- **Job**:
Print the lines of the material between the one holding "Given: Open the" and the one holding "Looking at the", inclusive, word for word. Omit the pictures from your answer.

- **Records for the task**:
* BEGIN *

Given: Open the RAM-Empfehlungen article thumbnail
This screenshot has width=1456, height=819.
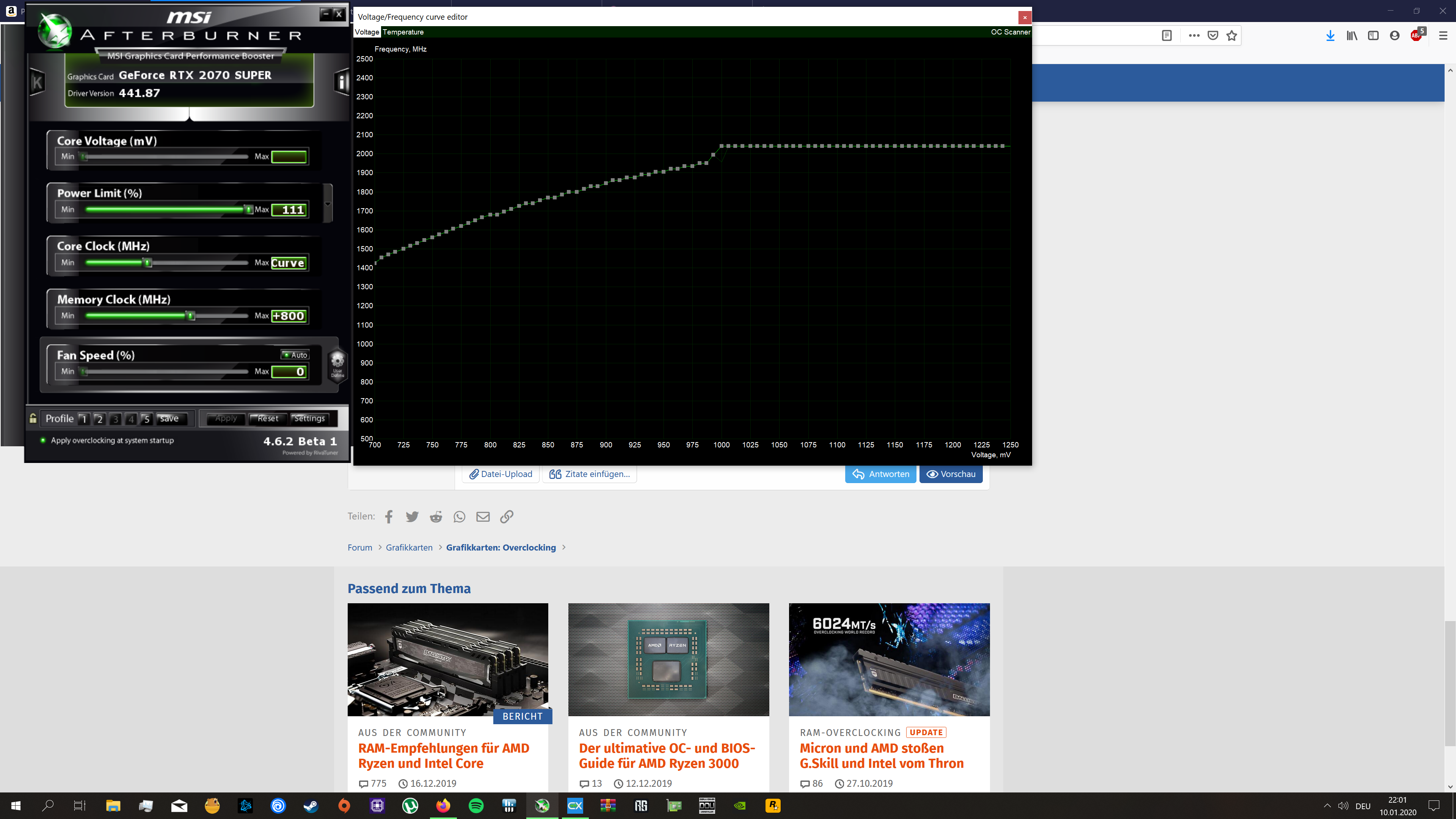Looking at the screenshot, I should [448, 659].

* END *
* BEGIN *

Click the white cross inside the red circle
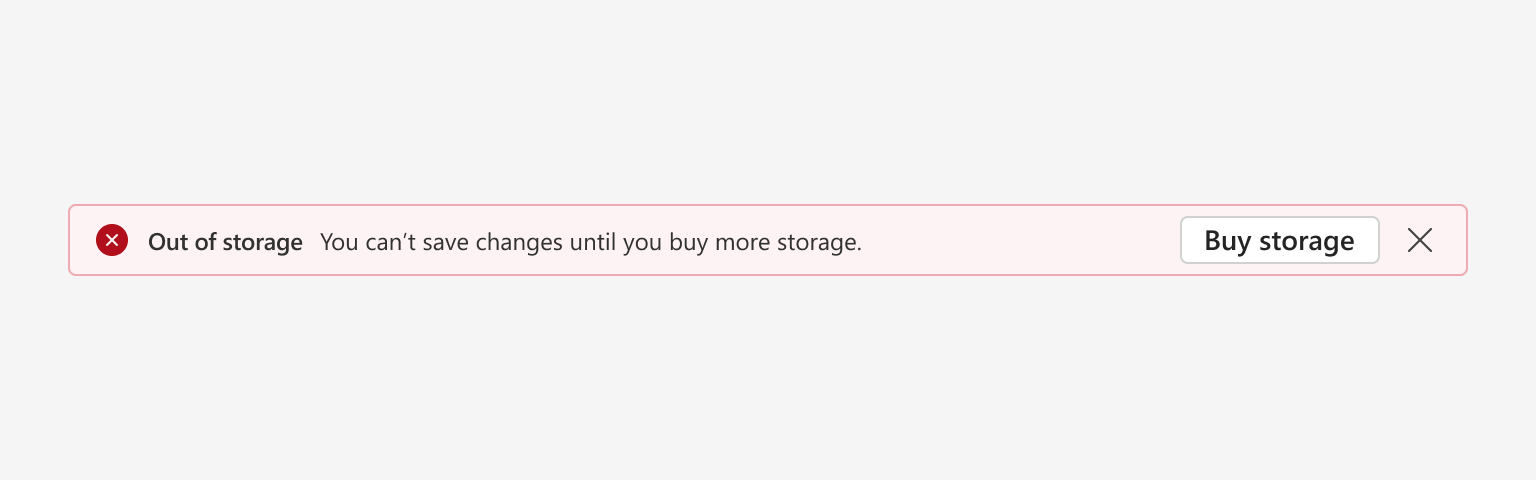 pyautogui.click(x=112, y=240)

* END *

- **Finished exercise**:
Given: Open the RAM-Empfehlungen article thumbnail
This screenshot has width=1456, height=819.
Looking at the screenshot, I should [448, 659].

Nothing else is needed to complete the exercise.